In March 1924, Lawrence gave New Mexico another go. This time he returned with the deaf painter Dorothy Brett. In our second blog, drawn from Brett’s memoir Lawrence and Brett: A Friendship, we see the friends working tirelessly to renovative cabins in order to create Rananim.  

When Dorothy Brett accompanied Lawrence and the QB to New Mexico, there was a lot of hard graft ahead of them in order to transform dilapidated cabins into liveable homes. The biggest cabin stank as it was full of cow dung and required more than a quick tidying up. Rotten props had to be removed and new ones erected in order to stop the structure from collapsing. This is why Geoff Dyer in Out of Sheer Rage describes Lawrence as ‘perhaps the first great DIYer in English literature’.

During these renovations, everyone had a role during the long and hot days. While Lawrence was working with the Indians, ‘Frieda cooks, lies on her bed smoking, cooks again’. One of the worst jobs was cleaning the roof but Lawrence never shirked his responsibilities. ‘With a handkerchief bound round your mouth, you have been sweeping the rat-dirt and nests out with a small dustpan and brush. You come crawling out, looking white and tired…Nothing will prevent you from doing the same hard work that the Indians do, however dirty and disagreeable. You have to share the worst with the best, even the dirt and heat in the roof. You will not ask the Indians to do anything that you are not willing to do yourself. And you insist on giving them plenty to eat.’

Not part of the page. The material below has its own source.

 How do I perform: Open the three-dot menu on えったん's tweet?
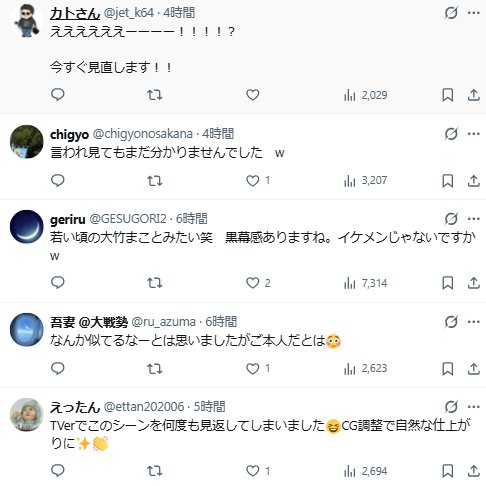tap(474, 407)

Brett’s role during these early days was to chop up the wood Lawrence had felled for kindling and to collect water from the spring. Mabel and Tony Luhan go to and fro to Taos in the car, returning with ‘pots and pans and comforts’ and more labourers when required. Everyone had a role. In the evening the friends relax by singing old Scotch and English ballads and then invite Candido and the other Indians to join them on realising their crooning was making them feel lonely.

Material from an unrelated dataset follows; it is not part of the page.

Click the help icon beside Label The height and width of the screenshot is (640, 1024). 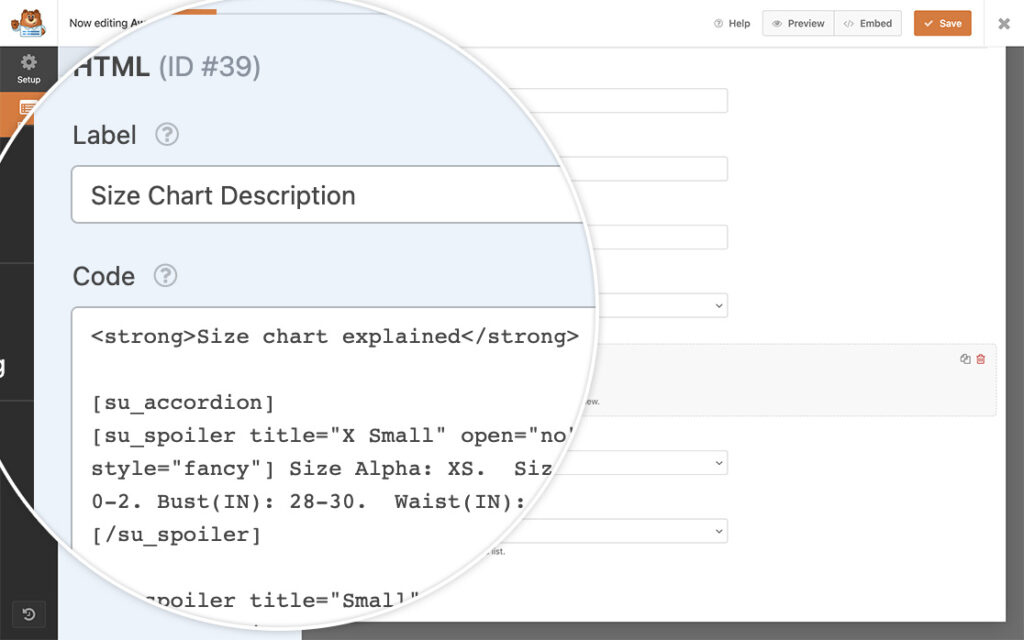pos(167,135)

Although Lawrence enjoyed the renovation work, he was equally happy to play ‘mother’. When Candido badly damaged his finger, Brett observes him ‘gently, and with deft, careful fingers, you wash the wound and lay the boiling poultice on the finger. Candido draws back with a cry; you blow on the poultice, lifting it off his finger. Slowly you lower it again.’ During the evening Lawrence renewed the poultice three times, instructing Candido to return the next day for a new one. Another example of his caring side came when Lawrence noticed that their neighbours Rachel and Bill Hawk weren’t back from a trip and he ‘became anxious for the cows’.  He herded them in and milked them, returning each day to repeat the process until the Hawk’s returned. As it turned out their car had broken down and so they were thankful for Lawrence’s foresight, though more shocked that he knew how to milk cows.

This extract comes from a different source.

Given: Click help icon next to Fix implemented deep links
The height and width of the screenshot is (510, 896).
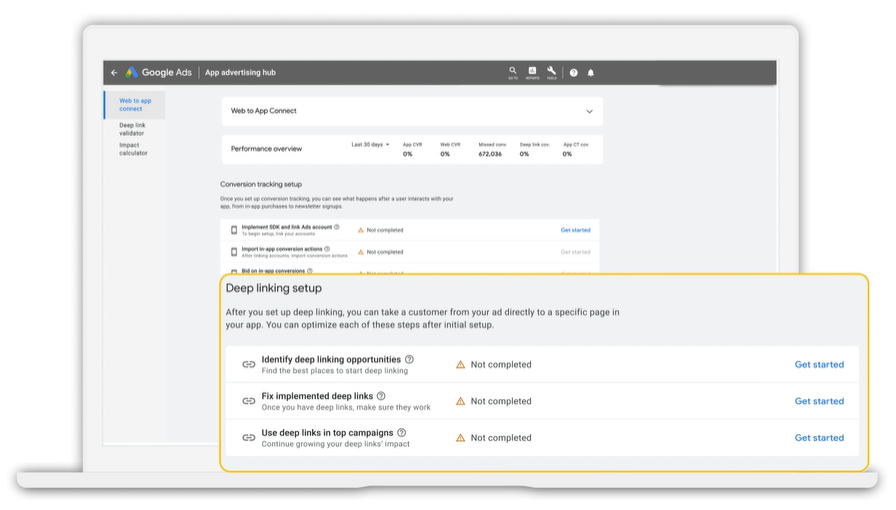Looking at the screenshot, I should click(381, 396).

Although Lawrence was determined to live self-sufficiently, occasionally he was defeated. On one occasion he tried to make mats out of rope and wire for two stone seats and sat ‘fumbling and struggling, swearing, as you twist the stiff wire round the obstinate rope’. He completed one mat but never bothered to do the second one.

But of course all of this community building and bonding was temporary. One evening as they are sat around a fire Brett notices Mabel’s eyes are ‘flaring’, Frieda’s eyes are ‘darting about’ and Lawrence is ‘silent’. Her deafness means that she is unable to pick up on exactly what’s triggering the mood, but soon finds out it’s her when Lawrence scalds her for showing no respect to him or Frieda. ‘Your voice is rising higher and higher. I take hold of your wrist, lightly between my finger and thumb, and say very quietly: ‘No, Lawrence, that isn’t so.’ You stop, hesitate; then Frieda pops out of your bedroom and goads you on, shouting at both of us. You begin again, but I still hold your wrist in that light hold, repeating quietly that it is not so. Your anger dies down; you stop suddenly and give me a queer look – it is over.’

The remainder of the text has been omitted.